TASK LIST —
- a) Transcribe the passage of the article on Applied Micro's PQx chip starting at "Needless to say, Applied" and ending at "sampling in July.".
- b) Pick up the article on Applied Micro's PQx chip after its final sentence and write what comes next.
TEXT UNDER STUDY START
When networks collide: Applied Micro explains the PQx

The demand for bandwidth across the global network is rapidly altering not just the capacity, but the underlying structure of the net. Legacy telecom SONET and enterprise Ethernet networks are retreating into isolated segments, perhaps destined to vanish. In their place, Carrier Ethernet is seizing the network edge and diffusing out toward the customer premises. OTN is reaching out from the network core, through Metro networks and into the edge. And so nearly every portion of the network is in transition.

That means opportunity for suppliers of networking hardware. There is a need for higher speed ports, obviously. But also, carriers need greater integration so that they can gang more ports in their quest for 100 and 120 Gbit/s line cards. And the carriers need flexibility, so that they can use the same basic hardware with different physical media and protocols as their networks evolve.

"One line card today typically supports 20 Gb/s," says Applied Micro senior product marketing manager David Yeh. "But in their push to deploy a 100 Gb network, Verizon, for example, is looking for 120 Gb on a card."

They are not going to find it by simply ganging 10 Gbit Phy and framer/mapper chips, Yeh warns, because space and power constraints make this approach infeasible, even if it could be cost-effective. Even FPGAs, which seem like the obvious solution when the network is in transition, have their issues at these speeds. In principle, the latest 40nm FPGAs can handle 100 Gb throughput. But in practice, Yeh says, it is proving very difficult to get all the high-speed serial I/O and all of the gates for a 100 Gb line card on a single device. And two high-end FPGAs begin to present real cost and power issues.

Needless to say, Applied Micro has a solution to offer. The company has in effect integrated six of its Pemaquid 10 Gb Phy/framer/mapper chips onto a single 40nm device, called the PQx family. The design is approaching tape-out, and Applied Micro Transport Business Unit general manager Sandeep Gupta confidently expects to start sampling in July.
TEXT UNDER STUDY END
INFORMATION SUPPLIED START
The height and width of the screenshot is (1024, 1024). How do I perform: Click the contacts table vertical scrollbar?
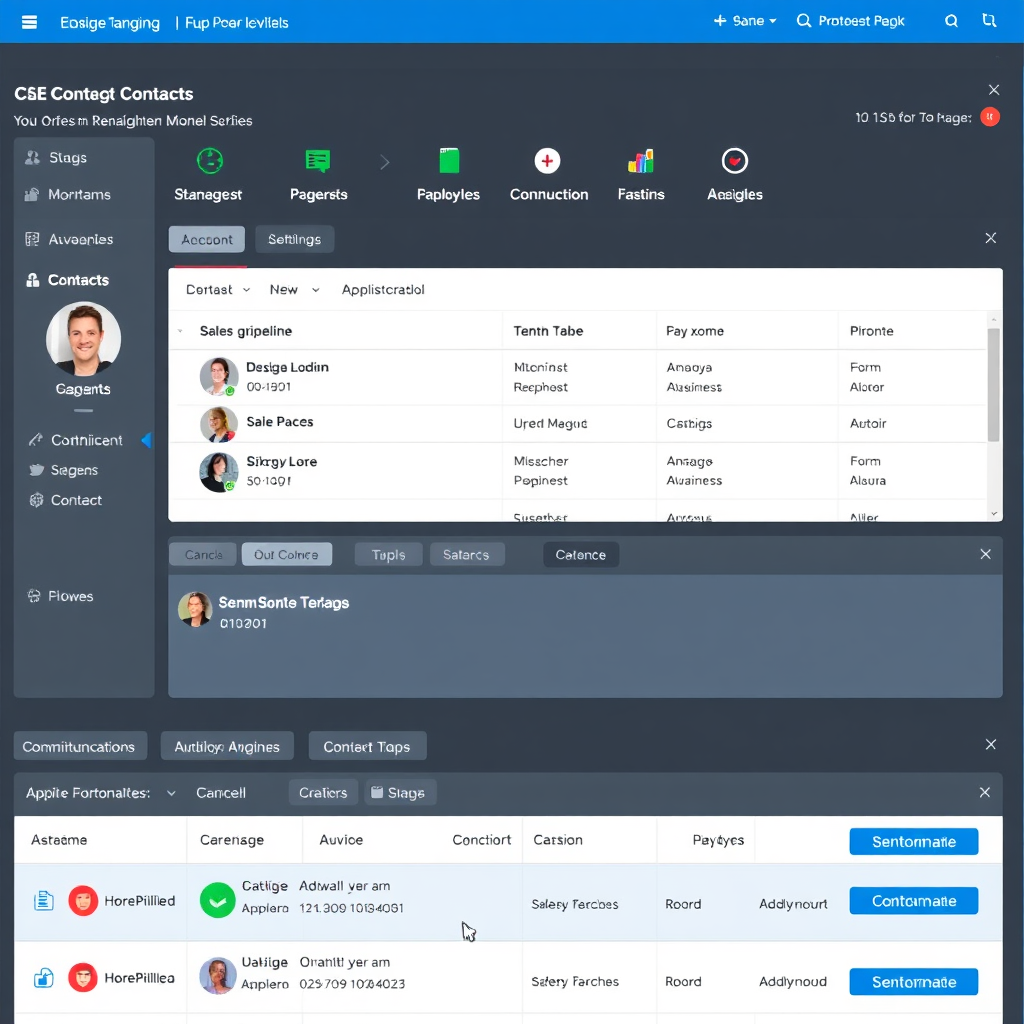[993, 385]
INFORMATION SUPPLIED END
ANSWERS TO THE PROBLEMS —
- a)
Needless to say, Applied Micro has a solution to offer. The company has in effect integrated six of its Pemaquid 10 Gb Phy/framer/mapper chips onto a single 40nm device, called the PQx family. The design is approaching tape-out, and Applied Micro Transport Business Unit general manager Sandeep Gupta confidently expects to start sampling in July.

- b)
The PQx family will have two members, the PQ60 and PQ50, apparently based on the same die but with different testing. The PQ60 uses its six 10 Gb I/Os as independent ports, with SONET jitter compliance, for glueless attachment to six XFP or SFP+ optical modules. It is aimed at Carrier Ethernet applications. The PQ50 uses the same I/O ports to attach gluelessly to a 40 Gb CFP module through a single XLAUI or OTL3.4 port. There is also a 24-lane SFI5.1 port for connection to MSA 300 modules. Gupta says the PQ50 targets transponders, muxponders, and ROADMs in the telecom space. On the system side, the chip offers six XAUI/RXAUI ports or a 12-lane Interlaken port as configuration options for attaching to NPUs, switch fabrics, or external Ethernet MACs.

Internally, the chip contains the blocks needed for Layer 1/2 functionality, including the necessary mapping modes for OTN, multi-10Gb and 40 Gb MAC/PCS termination, and FEC hardware. The data sheet states that the PQ60 is functionally equivalent to six Pemaquid chips plus added support for UFEC forward error correction.

This integration was no small task, according to Gupta and Yeh. The die must support six 10 Gb serial interfaces to SONET standards, plus 24 lanes at up to 6.25 Gb each for the system interface, plus a 16-bit microprocessor bus, all running concurrently with over 100 million gates of logic.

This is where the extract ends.